Despite crushing what ifs and nearly overpowering fear, a week later everything was packed. The kids were scared at first. The world outside the white fence was scary. There were dead people out there. Lots and lots of dead people. Inside the fence they had food and water, warmth and shelter. Outside the fence, they had none of that. What they did have outside the fence was the hope that they had living fathers somewhere, and that hope trumped anything a walking dead person could put on the table. The kids were onboard in short order, and worked feverishly to help get everything ready to go.

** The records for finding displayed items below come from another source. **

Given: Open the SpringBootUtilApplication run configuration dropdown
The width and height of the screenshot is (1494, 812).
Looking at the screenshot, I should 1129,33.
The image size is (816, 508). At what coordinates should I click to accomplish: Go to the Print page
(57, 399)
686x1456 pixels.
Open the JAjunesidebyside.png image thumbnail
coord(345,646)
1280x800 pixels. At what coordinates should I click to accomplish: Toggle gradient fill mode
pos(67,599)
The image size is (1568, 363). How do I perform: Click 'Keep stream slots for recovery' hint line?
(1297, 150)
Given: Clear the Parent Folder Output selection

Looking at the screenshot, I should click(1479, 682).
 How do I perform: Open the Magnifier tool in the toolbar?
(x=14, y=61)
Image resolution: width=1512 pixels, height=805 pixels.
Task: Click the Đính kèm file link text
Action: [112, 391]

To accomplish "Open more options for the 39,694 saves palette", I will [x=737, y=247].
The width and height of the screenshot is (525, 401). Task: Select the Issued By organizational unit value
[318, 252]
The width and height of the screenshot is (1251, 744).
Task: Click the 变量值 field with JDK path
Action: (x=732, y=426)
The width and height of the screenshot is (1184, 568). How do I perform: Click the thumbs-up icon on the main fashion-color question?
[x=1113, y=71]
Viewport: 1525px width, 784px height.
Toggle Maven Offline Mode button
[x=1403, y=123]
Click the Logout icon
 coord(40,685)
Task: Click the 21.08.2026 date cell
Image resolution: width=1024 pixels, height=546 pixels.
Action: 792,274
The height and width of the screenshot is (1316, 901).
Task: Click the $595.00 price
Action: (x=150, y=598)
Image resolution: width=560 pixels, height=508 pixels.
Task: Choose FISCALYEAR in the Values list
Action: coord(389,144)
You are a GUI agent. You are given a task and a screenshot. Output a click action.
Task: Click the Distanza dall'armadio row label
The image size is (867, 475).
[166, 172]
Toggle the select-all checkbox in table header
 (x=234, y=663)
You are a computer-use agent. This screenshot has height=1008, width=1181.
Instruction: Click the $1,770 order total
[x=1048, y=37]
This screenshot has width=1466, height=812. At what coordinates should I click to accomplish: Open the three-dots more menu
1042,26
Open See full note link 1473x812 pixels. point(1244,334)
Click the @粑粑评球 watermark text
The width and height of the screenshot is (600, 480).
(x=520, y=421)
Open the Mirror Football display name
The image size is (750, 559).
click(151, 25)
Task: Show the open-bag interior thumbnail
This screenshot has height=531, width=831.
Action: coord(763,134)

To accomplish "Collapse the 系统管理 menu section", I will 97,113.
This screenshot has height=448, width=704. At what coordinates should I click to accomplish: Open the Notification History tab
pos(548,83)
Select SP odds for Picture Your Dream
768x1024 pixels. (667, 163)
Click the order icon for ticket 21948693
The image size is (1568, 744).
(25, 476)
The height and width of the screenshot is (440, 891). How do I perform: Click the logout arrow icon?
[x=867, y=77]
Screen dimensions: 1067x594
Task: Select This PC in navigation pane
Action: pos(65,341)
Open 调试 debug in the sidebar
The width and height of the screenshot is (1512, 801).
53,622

Joe McGreevy lived his life firm in the belief that if it wasn’t broken, you didn’t fix it. He also believed that if something was actually broken, then you fixed it. Replacing old things with new things was the quitter’s way, and Joe McGreevy was no quitter. As a result, Joe had very old things that worked very well.
 

The two families gathered everything they’d need and got it placed in the back of Joe’s perfectly functional old Army diesel truck, and Amanda’s cardboard covered minivan. The giant olive drab truck that Joe called ‘old deuce’ was a beast. It was in perfect running order according to him, but both women found the monster nearly impossible to steer. A few precarious spins around the yard behind the wheel over their few remaining days gave Angela enough practice so that she could effectively maneuver the truck. The internal combustion powered behemoth would serve as their pack mule and road-clearing juggernaut. It wouldn’t be the first war the truck rode in.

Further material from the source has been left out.